» Document extract
+-------+
Files

Summary: Files permit you to save values between invocations of programs and to provide information to programs without typing the information interactively. In this reading, we explore key ideas in the use of files within Scheme.

Introduction

When a Scheme program is designed to work with large volumes of data, it is often more convenient for the user to prepare its input in one or more separate files, using an appropriate tool (such as a text editor or a statistical package), than to type the data in as the program is running. The Scheme program itself finds the files containing the data and reads them, without user intervention.

Similarly, when a Scheme program generates a lot of output, it is often more convenient to have it store the output in one or more files, instead of displaying it in the window that the interactive interface is using. Other programs can recover the results from such files if further processing is needed.

Note that files let us store values between invocation of Scheme programs (and other programs). This permanence is another benefit of using files.

In this reading, we consider the techniques used in Scheme to read data from files and to write data to files.

Input Ports

Scheme provides two basic operations for reading from files, read and read-char. The read procedure reads the next Scheme value from the given file and returns it as a Scheme value. The read-char procedure reads the next character from the file and returns that character.

For example, if the file began with 23512 11 13, the first two values returned by the read procedure would be the integers 23512 and 11, while the first two values returned by the read-char procedure would be #\2 and #\3. (On subsequent calls, read-char would return #\5 #\1 #\2 #\space #\1 #\1 #\space #\1 #\3.)

These procedures take as their argument an “input port” through which the data will be read in. In theory, any kind of a device that supplies data on demand can be on the other side of the input port, and some implementations of Scheme provide several ways of creating them. However, we'll consider only the “default input port”, through which data typed at the keyboard are transmitted to a Scheme program interactively, and “file input ports”, through which Scheme programs read data stored in files.

When DrScheme starts up, it automatically creates the default input port and connects the keyboard to it. This is the input port on which the read procedure normally operates. When the user exits from Scheme, this port is closed as part of the cleanup process.
+-------+
» Brief
Can you pull out the stretch of the reading on files in Scheme that begins with the words "Scheme provides two" and stops after "#\space #\1 #\3.)", copying it word for word?

» Stored data
+-------+
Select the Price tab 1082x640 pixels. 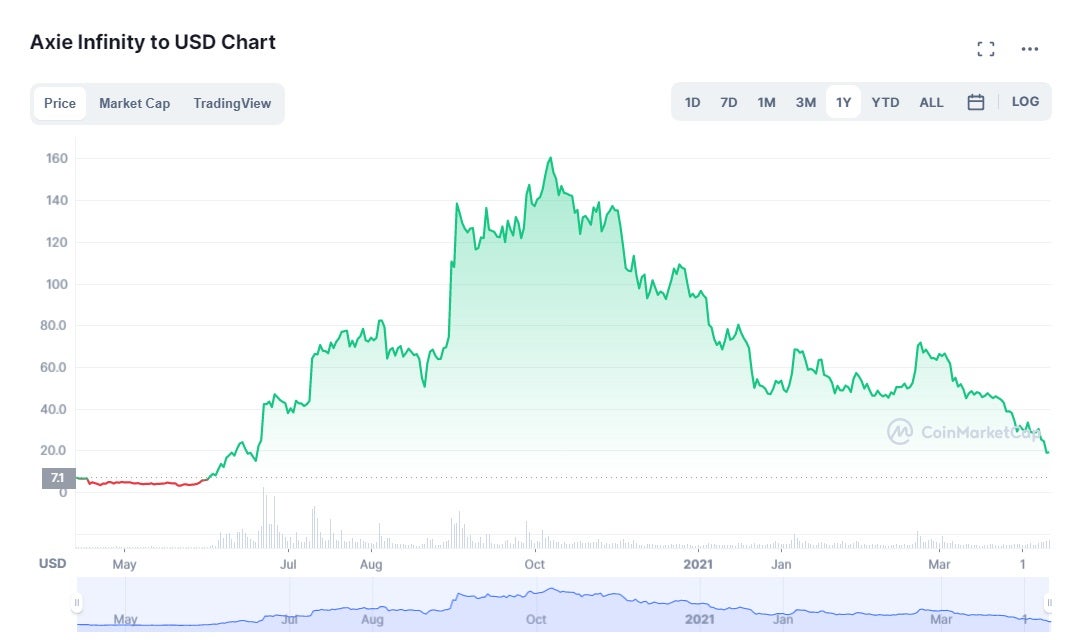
+-------+
» Task response
Scheme provides two basic operations for reading from files, read and read-char. The read procedure reads the next Scheme value from the given file and returns it as a Scheme value. The read-char procedure reads the next character from the file and returns that character.

For example, if the file began with 23512 11 13, the first two values returned by the read procedure would be the integers 23512 and 11, while the first two values returned by the read-char procedure would be #\2 and #\3. (On subsequent calls, read-char would return #\5 #\1 #\2 #\space #\1 #\1 #\space #\1 #\3.)